The “Splendid Little War”

The Spanish-American War (1898) was the result of decades of maneuvering in U.S. foreign policy. It was an extension of the Manifest Destiny policy of the mid-1800s – that the U.S. was destined to expand across the North American continent, from the Atlantic Ocean to the Pacific Ocean. This policy also included at various points in time Canada, Mexico, Cuba, and Central America.

The main bone of contention in the Spanish-American War was Cuba. For much of the early history of the U.S., the American government was content to sit back and let Spain have the island, since it was preferable to letting it fall into the hands of a stronger power like England or France. The assumption was that once Spain weakened enough to loosen its grip on the island, the U.S. could swoop in and take over. This policy changed over the course of the nineteenth century, with the U.S. offering to buy Cuba from Spain and doing much maneuvering behind the scenes (like the Ostend Manifesto, which basically delved into the reasons the U.S. should have Cuba), neither of which impressed Spain. A rebellion broke out in Cuba in 1895, the Spanish response only increasing American criticism of Spain.

ACTIONS TO TAKE:
- A) Answer each question from the Spanish-American War text, one line per answer, marked (i), (ii), (iii).
(i) In what year did the Spanish-American War take place?
(ii) What does the text name as the main bone of contention in the war?
(iii) In what year did a rebellion break out in Cuba?
- B) Summarize the Spanish-American War text in two sentences.
- C) Write out the part of the Spanish-American War text starting at "The Spanish-American War (1898)" and ending at "and Central America.".

GIVEN MATERIAL:
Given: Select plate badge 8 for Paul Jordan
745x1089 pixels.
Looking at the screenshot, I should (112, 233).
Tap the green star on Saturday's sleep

SOLUTIONS TO THE PROBLEMS:
- A)
(i) 1898
(ii) Cuba
(iii) 1895

- B) The Spanish-American War of 1898 grew out of decades of U.S. foreign policy maneuvering and extended the mid-1800s Manifest Destiny policy of expanding across North America. Its main point of dispute was Cuba, which the U.S. first let Spain hold but later tried to buy and acquire, and American criticism of Spain grew after Spain responded to an 1895 Cuban rebellion.

- C)
The Spanish-American War (1898) was the result of decades of maneuvering in U.S. foreign policy. It was an extension of the Manifest Destiny policy of the mid-1800s – that the U.S. was destined to expand across the North American continent, from the Atlantic Ocean to the Pacific Ocean. This policy also included at various points in time Canada, Mexico, Cuba, and Central America.